-- Data for the task --

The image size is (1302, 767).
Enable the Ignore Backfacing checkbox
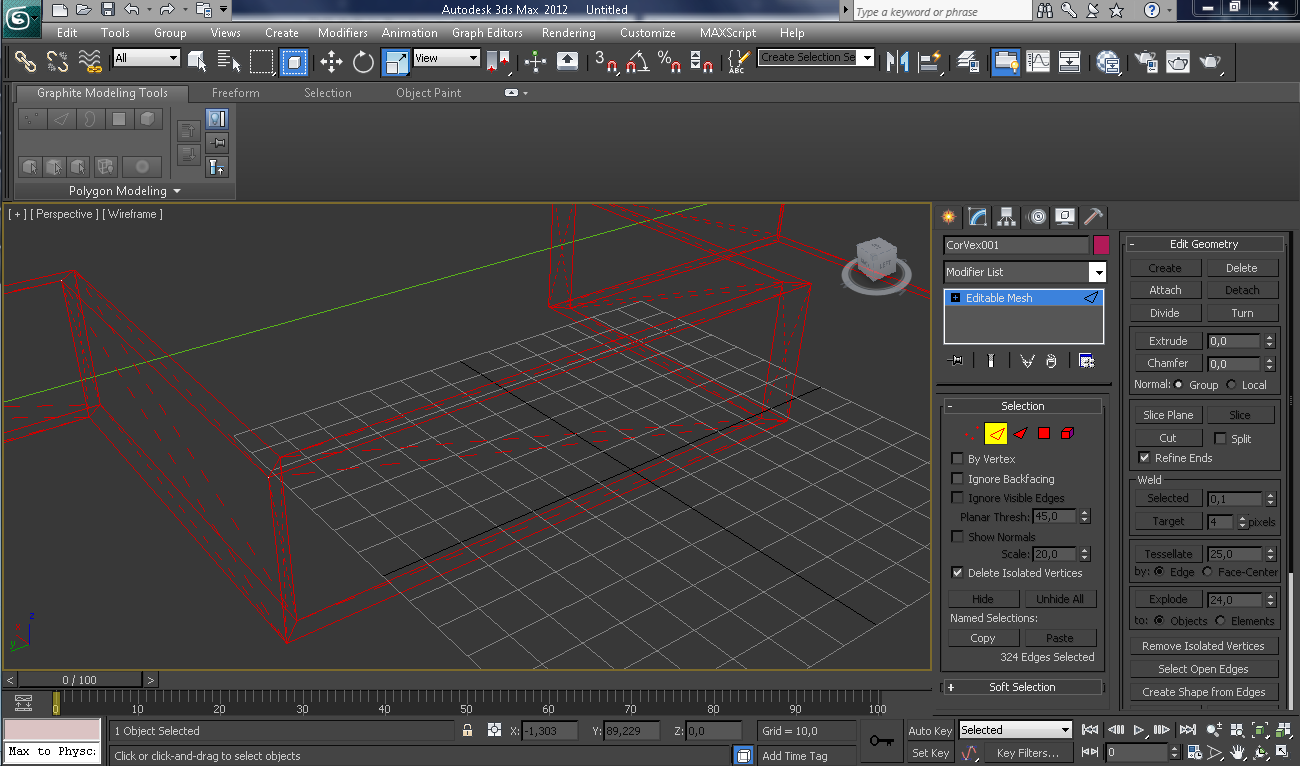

---

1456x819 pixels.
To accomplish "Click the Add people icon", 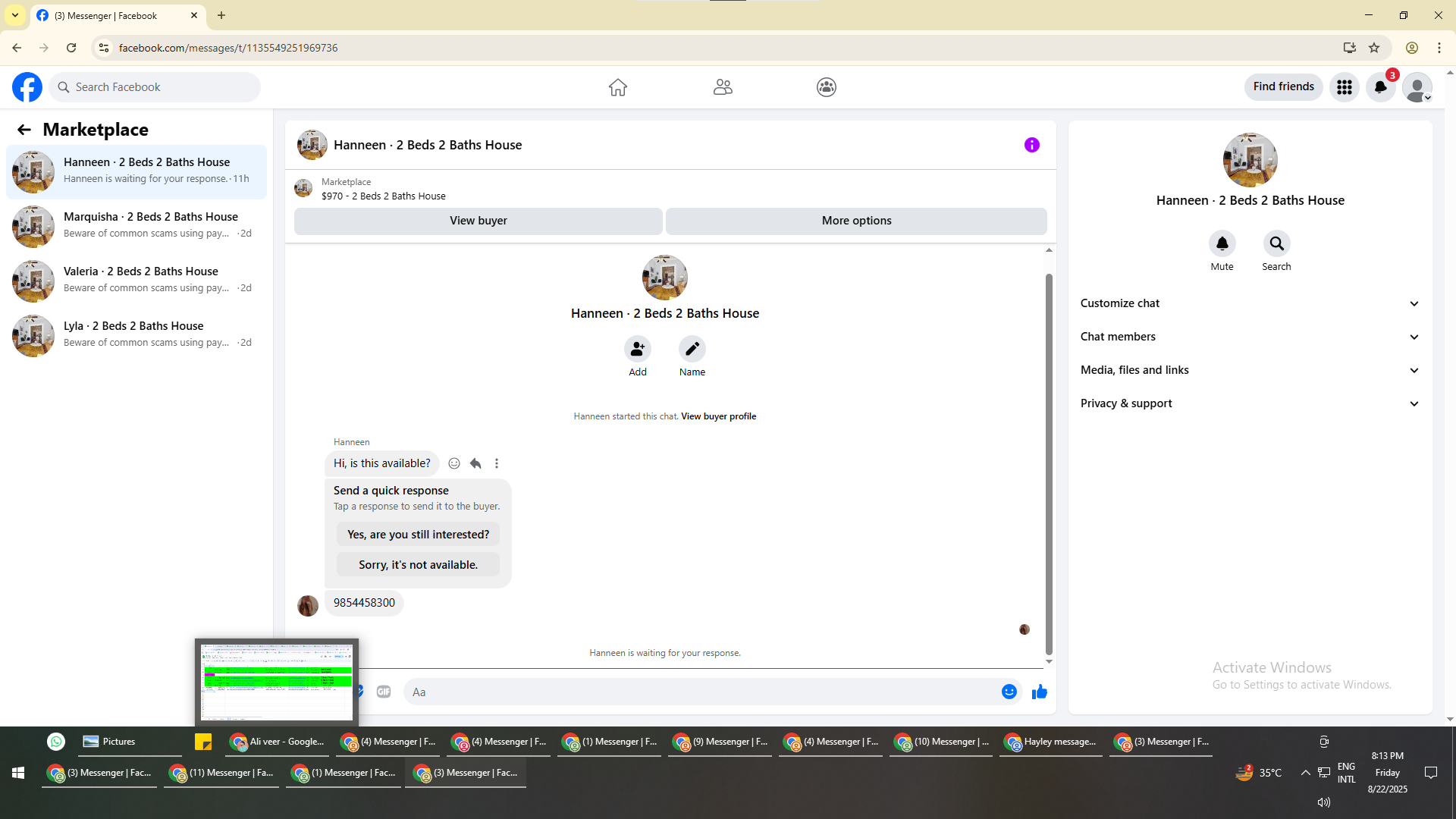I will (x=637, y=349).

==

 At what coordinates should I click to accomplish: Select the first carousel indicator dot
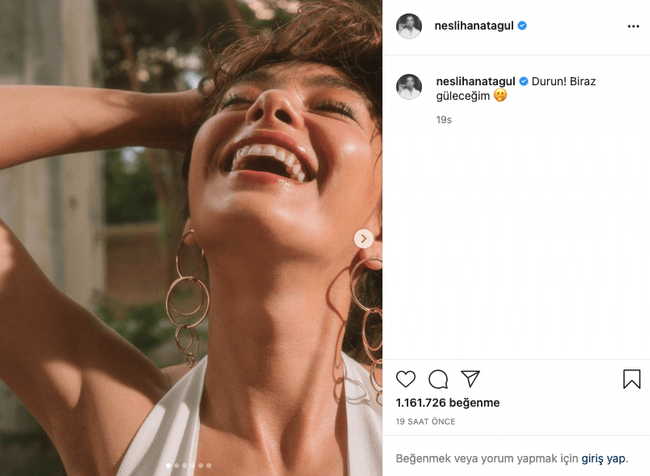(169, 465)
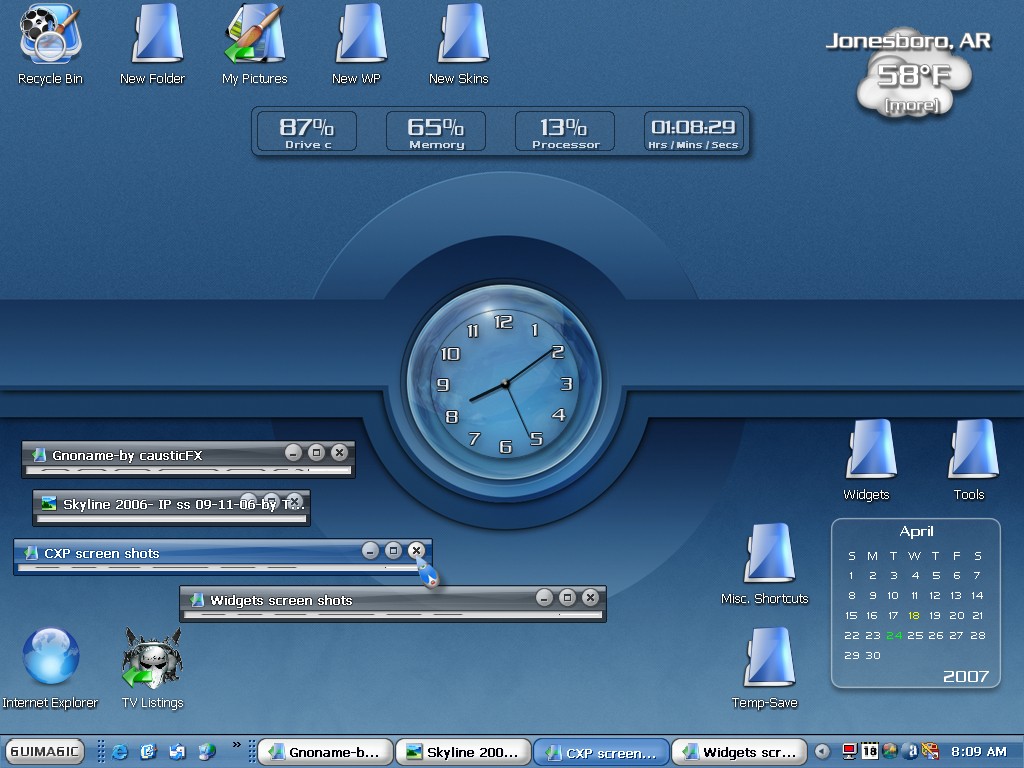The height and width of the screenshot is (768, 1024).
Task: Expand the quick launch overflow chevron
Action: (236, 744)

-- Brief --
Recast everything from the line containing "The image size is (1302, 767)." down to the line containing "Enable the Ignore Backfacing checkbox", both included, as a Markdown table with the columns Row and Line, numbering each line and omitting blank lines.

-- Answer --
| Row | Line |
|---|---|
| 1 | The image size is (1302, 767). |
| 2 | Enable the Ignore Backfacing checkbox |